Auch international gab es Kritik. Die Vorsitzende des Menschenrechtsausschusses im Bundestag, Gyde Jensen (FDP), kritisierte, mit einem solchen "Blankoscheck-Gesetz" könnten künftig auch andere unliebsame Abgeordnete ausgeschlossen werden. Peking breche damit endgültig Völkerrecht. Die Bundesregierung müsse "endlich deutliche Konsequenzen ziehen". Eine offizielle Stellungnahme von deutscher Seite gab es zunächst nicht.
Hongkonger Parlament nur teilweise demokratisch gewählt
Der Legislativrat war bislang schon nur teilweise demokratisch besetzt, da Peking keine komplett freien Wahlen in der Sonderverwaltungsregion zulässt. Nur ein Teil der Abgeordneten werden nach allgemeinem freien Wahlrecht gewählt. Die anderen werden von Hongkonger Interessensgruppen bestimmt, die in der Mehrzahl dem Pro-Peking-Lager angehören. Wie die Hongkonger Zeitung "South China Morning Post" berichtete, hatten sich die vier Abgeordneten an so genannten Filibustern beteiligt. Dabei wird durch andauernde Nachfragen eine Abstimmung über Gesetzesvorhaben verhindert.
Regierungschefin Lam bestritt, dass der Ausschluss damit zu tun habe. Man nehme Abgeordneten nicht die Sitze, "weil sie bestimmte parlamentarische Taktiken anwenden". Nicht zulässig seien aber Verstöße gegen die Verfassung und das Gesetz zum Schutz der nationalen Sicherheit. China hatte das umstrittene Gesetz im Juni verabschiedet. Es richtet sich gegen Aktivitäten, die Peking als subversiv, separatistisch oder terroristisch ansieht. Kritiker halten dies für den bislang weitestgehenden Eingriff in Hongkongs Autonomie.

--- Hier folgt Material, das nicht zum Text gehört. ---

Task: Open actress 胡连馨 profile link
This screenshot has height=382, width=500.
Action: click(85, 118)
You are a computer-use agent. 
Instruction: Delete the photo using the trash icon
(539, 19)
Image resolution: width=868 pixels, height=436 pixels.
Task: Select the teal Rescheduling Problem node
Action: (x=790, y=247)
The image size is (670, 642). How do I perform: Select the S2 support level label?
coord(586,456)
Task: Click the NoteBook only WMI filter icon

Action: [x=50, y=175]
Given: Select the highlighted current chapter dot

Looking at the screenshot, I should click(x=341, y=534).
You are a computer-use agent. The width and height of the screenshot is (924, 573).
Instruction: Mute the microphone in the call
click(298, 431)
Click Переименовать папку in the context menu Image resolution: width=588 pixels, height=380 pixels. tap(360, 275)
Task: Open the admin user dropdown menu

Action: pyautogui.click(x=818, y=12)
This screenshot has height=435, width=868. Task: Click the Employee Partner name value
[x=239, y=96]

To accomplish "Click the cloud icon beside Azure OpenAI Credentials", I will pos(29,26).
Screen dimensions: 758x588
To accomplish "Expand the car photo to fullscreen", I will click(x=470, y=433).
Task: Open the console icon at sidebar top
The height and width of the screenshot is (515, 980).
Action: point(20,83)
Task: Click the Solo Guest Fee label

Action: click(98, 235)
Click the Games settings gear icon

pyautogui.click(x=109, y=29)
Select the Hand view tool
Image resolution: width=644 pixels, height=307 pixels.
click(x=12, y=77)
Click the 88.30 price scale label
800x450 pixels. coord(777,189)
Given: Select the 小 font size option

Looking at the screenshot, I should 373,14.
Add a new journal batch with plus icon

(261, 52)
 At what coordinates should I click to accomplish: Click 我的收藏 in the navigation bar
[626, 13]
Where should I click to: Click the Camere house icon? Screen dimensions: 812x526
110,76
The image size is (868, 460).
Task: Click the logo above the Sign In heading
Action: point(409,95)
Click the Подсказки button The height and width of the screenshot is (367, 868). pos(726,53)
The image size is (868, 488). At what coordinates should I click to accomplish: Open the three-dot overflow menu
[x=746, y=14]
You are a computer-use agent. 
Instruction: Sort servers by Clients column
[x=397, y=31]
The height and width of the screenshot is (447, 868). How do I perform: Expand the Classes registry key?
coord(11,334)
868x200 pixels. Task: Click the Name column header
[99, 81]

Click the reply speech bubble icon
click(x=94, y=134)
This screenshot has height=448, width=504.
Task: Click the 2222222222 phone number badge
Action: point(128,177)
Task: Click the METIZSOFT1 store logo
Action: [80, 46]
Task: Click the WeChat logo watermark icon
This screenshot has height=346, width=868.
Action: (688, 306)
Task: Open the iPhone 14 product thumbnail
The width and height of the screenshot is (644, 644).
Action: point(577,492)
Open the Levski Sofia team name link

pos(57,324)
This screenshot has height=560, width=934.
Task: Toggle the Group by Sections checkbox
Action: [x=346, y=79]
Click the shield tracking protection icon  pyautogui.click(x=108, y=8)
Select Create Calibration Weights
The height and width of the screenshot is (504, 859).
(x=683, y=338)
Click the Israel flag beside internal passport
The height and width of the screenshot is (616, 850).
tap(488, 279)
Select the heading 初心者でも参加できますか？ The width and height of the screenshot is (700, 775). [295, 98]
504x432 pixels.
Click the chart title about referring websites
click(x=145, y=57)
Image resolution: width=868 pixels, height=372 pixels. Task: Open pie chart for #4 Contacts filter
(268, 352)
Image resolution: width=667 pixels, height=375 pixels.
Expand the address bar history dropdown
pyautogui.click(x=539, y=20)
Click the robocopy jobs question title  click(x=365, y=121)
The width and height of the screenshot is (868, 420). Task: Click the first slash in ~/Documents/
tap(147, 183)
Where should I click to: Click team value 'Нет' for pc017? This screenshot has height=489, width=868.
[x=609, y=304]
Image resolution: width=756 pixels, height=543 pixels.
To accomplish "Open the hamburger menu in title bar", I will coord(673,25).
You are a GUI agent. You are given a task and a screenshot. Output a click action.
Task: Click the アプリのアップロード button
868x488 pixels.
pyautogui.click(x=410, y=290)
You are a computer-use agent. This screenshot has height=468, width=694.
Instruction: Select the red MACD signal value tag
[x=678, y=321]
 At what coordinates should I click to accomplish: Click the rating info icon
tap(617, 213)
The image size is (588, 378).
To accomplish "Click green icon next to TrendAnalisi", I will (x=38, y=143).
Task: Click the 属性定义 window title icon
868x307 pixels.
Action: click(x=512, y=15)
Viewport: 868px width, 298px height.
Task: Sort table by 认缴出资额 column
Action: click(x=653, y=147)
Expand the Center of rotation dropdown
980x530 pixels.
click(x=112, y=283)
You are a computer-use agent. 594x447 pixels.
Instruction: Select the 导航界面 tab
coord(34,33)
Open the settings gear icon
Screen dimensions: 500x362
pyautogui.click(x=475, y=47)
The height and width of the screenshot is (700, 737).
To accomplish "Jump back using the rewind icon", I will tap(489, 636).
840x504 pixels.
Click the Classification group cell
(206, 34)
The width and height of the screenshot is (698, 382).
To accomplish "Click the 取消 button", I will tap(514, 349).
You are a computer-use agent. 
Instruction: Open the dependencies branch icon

Seit dem 1. Juli 1997 gehört Hongkong wieder zu China, wird aber nach dem Grundsatz "Ein Land, zwei Systeme" regiert. Diese Vereinbarung sieht eigentlich vor, dass Hongkonger für 50 Jahre bis 2047 "ein hohes Maß an Autonomie" und viele Freiheiten genießen. Seit der Verabschiedung des Sicherheitsgesetzes reden viele jedoch nur noch von "Ein Land, ein System".